• _Given entries_:
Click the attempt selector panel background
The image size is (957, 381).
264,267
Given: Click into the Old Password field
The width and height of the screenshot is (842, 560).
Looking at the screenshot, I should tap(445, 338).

• _Exercise prompt_:
The answer must be the complete listing, repeated exactly.

• _Finished exercise_:
Click the attempt selector panel background
The image size is (957, 381).
264,267
Given: Click into the Old Password field
The width and height of the screenshot is (842, 560).
Looking at the screenshot, I should tap(445, 338).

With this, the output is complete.